Median Statistics Estimate of the Distance to M87
Nicholas Rackers, Sofia Splawska, Bharat Ratra

TL;DR
This paper uses median statistics to estimate the distance to galaxy M87, providing a robust measurement that accounts for non-Gaussian data distributions and systematic uncertainties.
Contribution
It introduces median statistics as a reliable method for estimating galaxy distances, especially when data distributions deviate from Gaussian assumptions.
Findings
Median distance modulus of 31.08 mag with combined errors
Distance estimate of approximately 16.4 Mpc
Data distributions are significantly non-Gaussian
Abstract
de Grijs and Bono compiled 211 independent measurements of the distance to galaxy M87 in the Virgo cluster from 15 different tracers and reported the arithmetic mean of a subset of this compilation as the best estimate of the distance.
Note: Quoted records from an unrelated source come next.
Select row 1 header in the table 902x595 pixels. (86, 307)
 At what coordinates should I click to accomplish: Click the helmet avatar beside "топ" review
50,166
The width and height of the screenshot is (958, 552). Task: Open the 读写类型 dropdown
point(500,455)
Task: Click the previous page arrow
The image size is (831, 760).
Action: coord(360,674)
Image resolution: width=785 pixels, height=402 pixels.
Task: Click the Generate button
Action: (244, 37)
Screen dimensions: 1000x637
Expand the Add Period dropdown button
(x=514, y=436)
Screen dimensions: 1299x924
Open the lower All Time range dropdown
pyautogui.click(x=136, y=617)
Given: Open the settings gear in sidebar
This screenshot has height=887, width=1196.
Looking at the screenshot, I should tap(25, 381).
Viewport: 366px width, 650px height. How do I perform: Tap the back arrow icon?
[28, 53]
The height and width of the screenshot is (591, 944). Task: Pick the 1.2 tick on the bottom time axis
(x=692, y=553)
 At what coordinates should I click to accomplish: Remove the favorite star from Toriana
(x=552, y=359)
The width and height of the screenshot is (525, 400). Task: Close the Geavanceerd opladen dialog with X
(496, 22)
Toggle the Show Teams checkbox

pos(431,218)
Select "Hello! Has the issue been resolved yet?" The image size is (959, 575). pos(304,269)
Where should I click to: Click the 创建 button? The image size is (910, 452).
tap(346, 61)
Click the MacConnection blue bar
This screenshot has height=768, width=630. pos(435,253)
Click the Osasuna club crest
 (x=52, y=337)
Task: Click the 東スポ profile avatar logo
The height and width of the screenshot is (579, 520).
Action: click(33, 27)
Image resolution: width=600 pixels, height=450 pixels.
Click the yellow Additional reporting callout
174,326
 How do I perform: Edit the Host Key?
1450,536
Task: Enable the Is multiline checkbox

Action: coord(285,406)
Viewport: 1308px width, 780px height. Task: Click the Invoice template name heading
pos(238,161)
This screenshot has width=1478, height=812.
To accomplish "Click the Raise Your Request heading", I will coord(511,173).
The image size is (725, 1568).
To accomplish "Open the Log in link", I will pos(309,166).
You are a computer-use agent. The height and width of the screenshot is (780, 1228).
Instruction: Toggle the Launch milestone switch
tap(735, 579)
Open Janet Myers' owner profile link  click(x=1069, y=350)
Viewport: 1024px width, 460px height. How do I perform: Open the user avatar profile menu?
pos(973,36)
We compute three different central estimates -- the arithmetic mean, weighted mean, and the median -- and corresponding statistical uncertainty for the full data set as well as two sub-compilations. We find that for all three central estimates the error distributions show that the data sets are significantly non-Gaussian. As a result, we conclude that that the median is the most reliable of the three central estimates, as median statistics does not assume Gaussianity. We use median statistics to determine the systematic error on the distance by analyzing the scatter in the 15 tracer subgroup distances. From the 211 distance measurements, we recommend a…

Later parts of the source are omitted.